During the race Charlie and Rosie will be conducting original research into women and endurance sports as part of their MSc in Extreme Medicine. They will be using data collected from the rowers participating in the Atlantic crossing events in 2019 and 2020 – looking for trends from this year which they can input into the research planned for next year. They will be examining body composition and muscle fatigue pre and post the rows and during the crossings there are two questionnaires that the rowers will complete each day which will profile mood states and provide the rating of perceived effort ( a common method used in sports to measure the individual’s perceived exertion at a point in time).

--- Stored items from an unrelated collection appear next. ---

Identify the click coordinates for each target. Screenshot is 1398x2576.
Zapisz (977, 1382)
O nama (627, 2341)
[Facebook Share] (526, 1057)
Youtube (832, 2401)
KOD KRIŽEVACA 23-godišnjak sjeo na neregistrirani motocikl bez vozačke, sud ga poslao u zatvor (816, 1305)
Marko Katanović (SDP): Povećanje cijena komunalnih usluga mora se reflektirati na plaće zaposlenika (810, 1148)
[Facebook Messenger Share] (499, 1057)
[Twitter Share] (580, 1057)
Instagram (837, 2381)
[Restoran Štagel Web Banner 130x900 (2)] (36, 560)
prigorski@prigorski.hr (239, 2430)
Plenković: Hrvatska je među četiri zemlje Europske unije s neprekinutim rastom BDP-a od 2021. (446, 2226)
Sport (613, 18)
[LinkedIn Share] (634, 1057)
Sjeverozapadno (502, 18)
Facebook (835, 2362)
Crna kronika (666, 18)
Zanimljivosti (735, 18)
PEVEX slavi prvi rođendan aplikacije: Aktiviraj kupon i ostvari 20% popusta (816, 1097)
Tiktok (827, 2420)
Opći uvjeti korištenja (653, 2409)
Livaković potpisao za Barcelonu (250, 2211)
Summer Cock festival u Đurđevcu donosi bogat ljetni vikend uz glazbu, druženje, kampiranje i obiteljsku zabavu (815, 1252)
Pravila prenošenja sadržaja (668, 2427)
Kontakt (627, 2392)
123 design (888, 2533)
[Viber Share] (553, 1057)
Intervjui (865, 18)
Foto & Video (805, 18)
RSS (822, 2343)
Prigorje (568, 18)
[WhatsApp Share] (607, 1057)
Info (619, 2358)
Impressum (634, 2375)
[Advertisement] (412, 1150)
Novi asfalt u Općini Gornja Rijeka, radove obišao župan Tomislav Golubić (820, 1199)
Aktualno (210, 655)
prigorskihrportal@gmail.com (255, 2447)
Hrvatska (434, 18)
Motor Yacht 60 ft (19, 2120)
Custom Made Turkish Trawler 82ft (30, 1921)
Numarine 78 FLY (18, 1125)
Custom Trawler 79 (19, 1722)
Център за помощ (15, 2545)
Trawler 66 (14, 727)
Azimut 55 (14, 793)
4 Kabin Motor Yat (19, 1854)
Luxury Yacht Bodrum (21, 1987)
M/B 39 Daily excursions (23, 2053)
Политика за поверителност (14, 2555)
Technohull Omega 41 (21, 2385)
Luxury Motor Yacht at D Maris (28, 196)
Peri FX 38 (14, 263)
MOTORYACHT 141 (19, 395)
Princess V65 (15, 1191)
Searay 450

Charlie, who recently had major surgery on her pelvis, said

“Rosie and I have shared many challenges in the past – ranging from hiking in snake-infested Costa Rica to camping in -20°C in Norway, to surviving a Friday night shift in Exeter’s Emergency Department. What we lack in rowing experience, we more than make up for in determination! 

In addition to long-distance triathlons and running marathons Rosie volunteers with the RNLI – so is well aware of the unpredictability of the sea and the respect crossing an ocean demands. 

We will be training with James Parkes, strength and conditioning coach at Exeter Chiefs Premiership rugby team, and have a variety of other supporters to help us prepare physically and mentally for the challenge for which we are immensely grateful”

The duo will be running a rowing competition at the World Extreme Medicine conference in Edinburgh and are also planning a 24 hour row in their hospital foyer next March in aid of Devon Air Ambulance.